We now have enough knowledge about the data that we can extract the edges in a for loop. Basically, what we do is to loop over the rows of a given “Fahrt”, starting with the second row and extracting the edges as

(previous station, current station, travel time between stations).

The Python code for this looks as follows:

# Empty list
edgelist = []

# Variables to store previous row and its index
prev_row = None
prev_idx = None

# Loop over rows of dataframe
for i, row in df_sorted.iterrows():
    # Only start with second row
    # Only if the two rows belong to the same Fahrt
    if prev_idx is not None and prev_idx == i[0]:
        # Add edge to edgelist assuming it's a directed edge
        edgelist.append((prev_row['STATION_NAME'], 
                         row['STATION_NAME'], 
                         (row['ANKUNFTSZEIT'] - prev_row['ABFAHRTSZEIT']).total_seconds() / 60))
    # Set current row and row index to previous ones
    prev_idx = i[0]
    prev_row = row

To get a better idea, let’s have a look at the first list element:

# First list element
edgelist[0]

('Zürich HB', 'Basel SBB', 54.0)

We are still not quite done yet. The problem is that the edgelist contains many duplicated entries as, for example, the stretch Zürich HB - Basel SBB is served by many different trains on a given day.

What we want to do is to go through all possible edges and sum up the number of times they occur. In addition, we would like to average the travel time between a given pair of stations over all trips between the two stations. The following code does exactly that and saves the result in the form of a dictionary.

# Empty dict
edges = {}

# Loop over elements in edgelist
for i in edgelist:
    # Create key
    key = (i[0], i[1])
    # Get previous entries in dict (if there are any)
    prev = edges.get(key, (0, 0))
    # Update values in dict
    edges[key] = (prev[0] + 1, prev[1] + i[2])

# Divide summed up travel times by number of trips
edges = {k: (v[0], round(v[1]/v[0], 2)) for k, v in edges.items()}

Let’s look at the entry for the stretch between Zürich and Basel again:

# Look at some element in dict
edges[('Zürich HB', 'Basel SBB')]

(36, 54.0)

There are 36 trips between these two stations (in this direction) and they take 54 minutes on average.

Another issue that I spotted when I was trying to visualize this network was two edges between Basel Bad Bf and Schaffhausen. When I consulted the SBB timetable I saw that these supposedly nonstop connections actually stop at quite a few stations in Germany. But because these stops are in Germany they do not appear in the data. As a conclusion of all this, I decided to remove these two edges:

# Remove the two edges between Basel Bad Bf and Schaffhausen
del edges[('Basel Bad Bf', 'Schaffhausen')]
del edges[('Schaffhausen', 'Basel Bad Bf')]
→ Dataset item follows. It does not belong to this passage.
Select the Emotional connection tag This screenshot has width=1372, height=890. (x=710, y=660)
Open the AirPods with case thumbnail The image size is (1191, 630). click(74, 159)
We are now ready to create the final node list (and export it). First, we reduce ds to the train stations that actually appear in the edges (it still contains many bus and tram stops and other things).

# Set of stations that appear in edgelist
stations_in_edgelist = set(sum(list(edges.keys()), ()))

# Reduces nodes dataframe to only places in edgelist
nodes = ds[ds['STATION_NAME'].isin(stations_in_edgelist)]

Second, we quickly check the number of missing values again.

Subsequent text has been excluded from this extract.